Which basically means on a 10 frame hive (medium or deep) once your bees have 7 to 8 frames of bees with drawn comb and bees on the frames they you should be okay to add another brood box. Especially with a good heavy nectar/pollen flow and ideal weather conditions.
Keep in mind if you put the brood box on to soon your bees might work upward instead of finishing the outside frames of your first brood box.
When adding a second brood box it is common practice to add of 1-2 frames of eggs and larvae from the first brood box to the new one. This will encourage your bees to come up and continue to draw out on the frames beside the eggs and larvae.
Here is a good video from Kamon Reynolds of Tennessee’s Bees explaining when to add a second brood box:
How Many Brood Boxes Should A Hive Have
The two most popular styles of brood hive management are Single or Double hive brood management. Double hive management has been the most popular method for many years but most recently single brood management has become more popular for a wide variety of reasons.
Many experienced beekeepers believe that you need two brood boxes for better overwintering especially in colder climates. But many large beekeepers in cold climates, in the northern parts of United States and in Canada, use single brood boxes successfully.
Here is a great study on the overwinter success rates between single deep brood boxes vs double deep brood boxes.
Single Brood Chamber Management
Single brood chamber management is quite a bit different than double brood management and has several advantages.
1. Less time required for your inspections. Easier to move around single brood chambers and reduces your workload considerably.
2. Easier to find the queen since she is kept in one brood box
3. Cheaper and more effective treatment of disease and mites. You cut your treatment costs in half and treatments have better penetration of the cluster.
4. Less equipment to handle and maintain.
5. Bees make more efficient use of space to yield more honey per hive.
6. Easier to problem solve and doesn’t limit colony’s growth. Can easily pull out NUC’s or splits.
7. Overwinter is more successful in smaller clusters and small cavity size.
1. Timing is very important
2. Need to feed right away once remove the honey supers.
3. Swarm management – need to keep a very close eye on your colonies.

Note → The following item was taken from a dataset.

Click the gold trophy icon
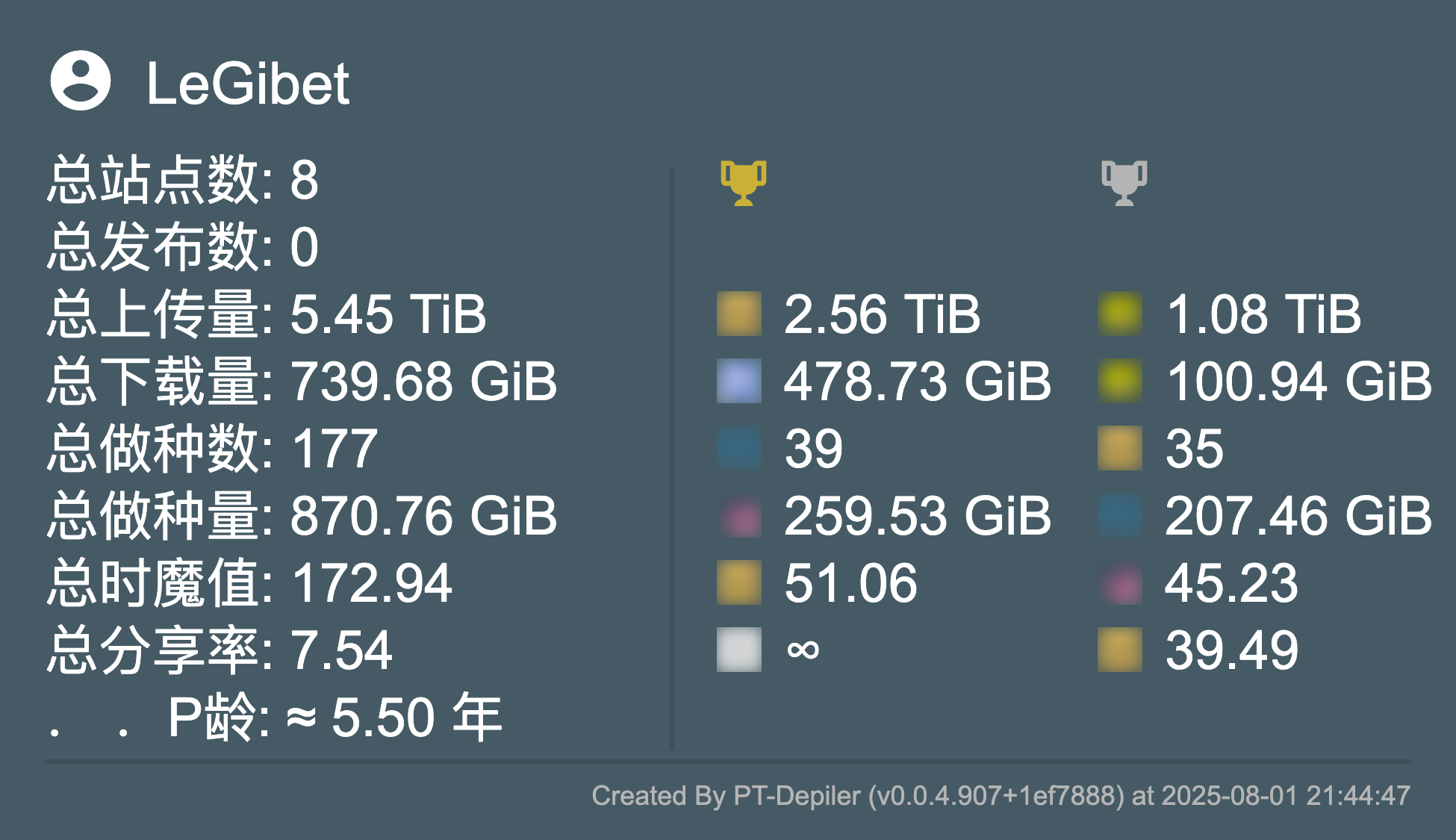This screenshot has width=1456, height=840. pyautogui.click(x=743, y=183)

As I stated above, single brood management requires the use of a queen excluder and honey supers. Single brood chamber makes it much easier to deal with any issues with your bee hives and makes more efficient use of space.
Most of the frames will be solid top to bottom with brood, pollen and honey. The most common 10 frame layout is with 2 frames of honey in the corners, 1 frame that contains pollen and bee bread, and 6-7 solid frames of brood and capped brood.
In the spring once your hive has built up to 8 to 10 frames of bees instead of adding a 2nd brood box you will add a queen excluder and honey super. This will keep the queen from moving up into the 2nd box and provide your bees with space to expand and move. This reduces your chance of swarming and lots of space to store honey.
At the end of the year you reduce the hive back down to a single hive and feed them to get ready for winter.